Whistler waits for funding, deadline on village looms 

RMOW needs approval of business plan within weeks

If work does not begin on the Olympic athletes village by the end of May, there may not be enough time to build a permanent village, and a lasting legacy for the community, said Mayor Ken Melamed.

His comments come on the heels of a rare 30-minute interview with Premier Gordon Campbell in Victoria last week, in which the mayor spent the bulk of the time discussing the athletes village business plan. The resort needs the province to step up to the plate and help make the athletes village financially viable or there will be no legacy.

"We didn’t get the message back that they (the province) don’t support us, we just got that they’re not ready to make a decision," said Mayor Ken Melamed.

While he left Victoria without approval of the business plan, he is convinced the province is taking notice of the urgency of the situation.

"It was a positive meeting," added the mayor. "I think we made our case well and we will be following up. We can’t afford to wait very long for an answer."

The Whistler 2020 Development Corporation (WDC) had set April 15 as a drop-dead date for moving forward with the athletes village. They were prepared at that time to decide if they would build a permanent village or give the Vancouver Organizing Committee the green light to build a temporary village, said the mayor.

In order to buy Whistler more time, VANOC released $400,000 of the $45 million it pledged for the village to allow planning work to continue.

"We are aware if the discussions between the funding partners for the Whistler Olympic and Paralympic Village," said Terry Wright, VANOC's senior vice president, Service Operations and Ceremonies.

"It is important to note that planning is proceeding on time and on schedule.

"Whistler, VANOC and the province are working to achieve an agreement on this complex matter, and the goodwill is there to ensure that permanent resident housing is a legacy of the (village)."

The $400,000 allowed the WDC to move the start deadline to the end of May. While that has relieved the pressure somewhat, preparation work on the 107 acres in the Lower Cheakamus must begin this spring if a permanent village is to be finished on time for the 2010 Games.

Whistler is setting the stage for that work but it still needs to cross two major hurdles – provincial approval of the business plan, followed by the community’s approval.

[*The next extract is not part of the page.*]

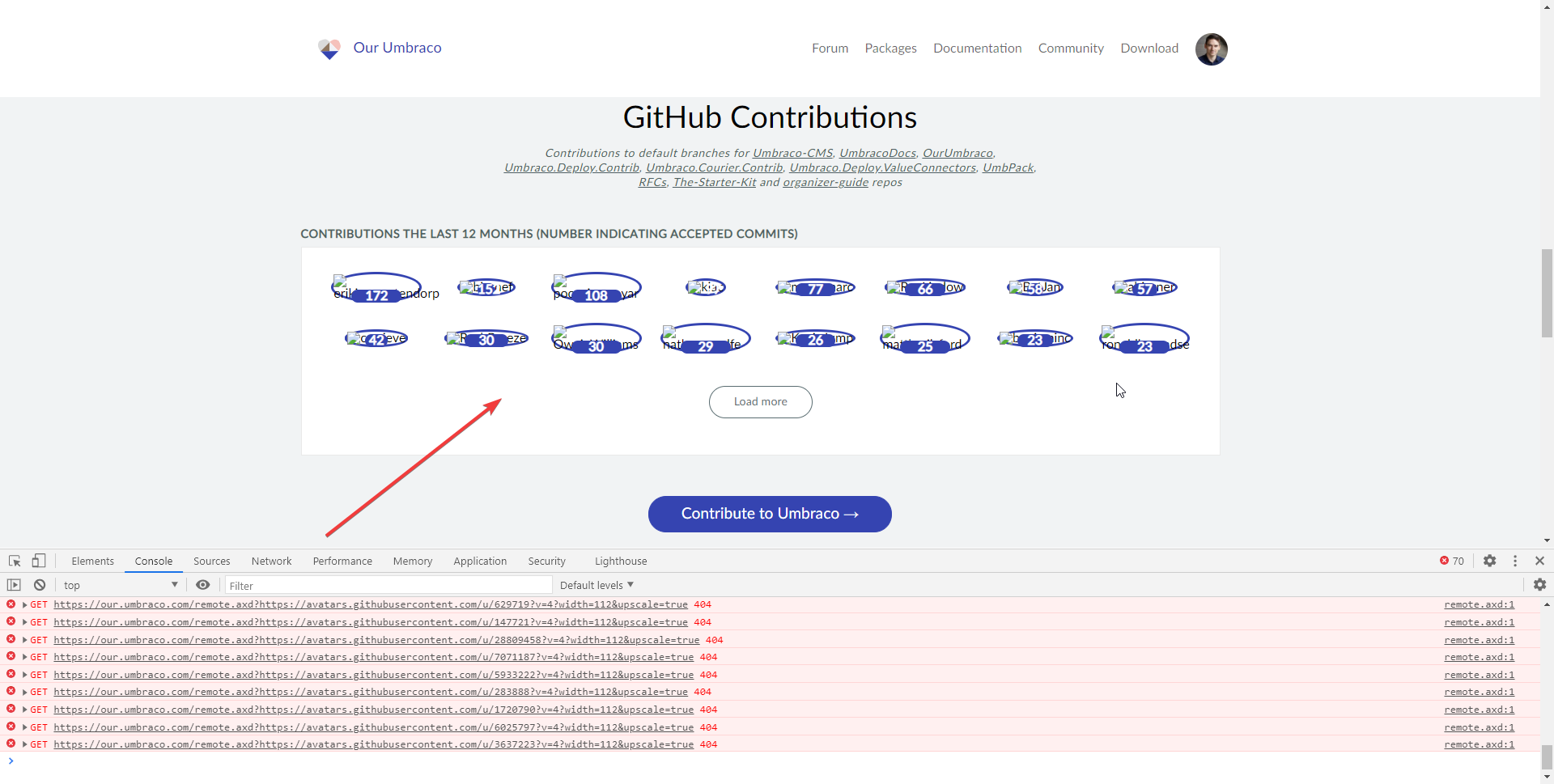Open console settings gear on the right
The height and width of the screenshot is (784, 1554).
tap(1540, 584)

There are few details of that plan because negotiations are taking place behind closed doors.

The gist of it, however, is that Whistler needs more money to fund the village. Whistler will get more than $45 million from VANOC to build it – $26 million outright for the development, $13 million for the athletes centre, and $6.5 million for First Nations housing.

The current plan sees the athletes village development turned into employee housing after the Olympics, all of which will be sold to offset the cost of development.

While it is still not clear how much the athletes village will cost, the current funding plus the sale of the houses after the Games, does not add up to the cost of development. Mayor Melamed would not elaborate on how much the funding is short.

"The premier went through our business plan line by line," said Melamed. "He’s fully engaged in it."

But the Whistler delegation was told that provincial support of the plan hinges on federal support too.

"One of the things (the premier) did say to us is resolution is contingent on federal government participation," said Melamed. "And so they can’t make a decision unless they get the nod from Ottawa."

It is unclear what "federal participation" means at this time.

Whistler’s MLA Joan McIntyre was in last Wednesday’s meeting. Like the mayor she could not discuss any details other than to say there was a feeling of goodwill in the room.

"Whistler is an important partner," she said. "It appears that we’re all committed to make this succeed."

But time is of the essence. Melamed is hoping for the provincial go-ahead before May so that community consultation can happen.

"We’re getting everything ready and rest assured we’re taking it to the community so they will have a chance to look at it," said Melamed.

"And we’ve impressed upon the province we need time for that."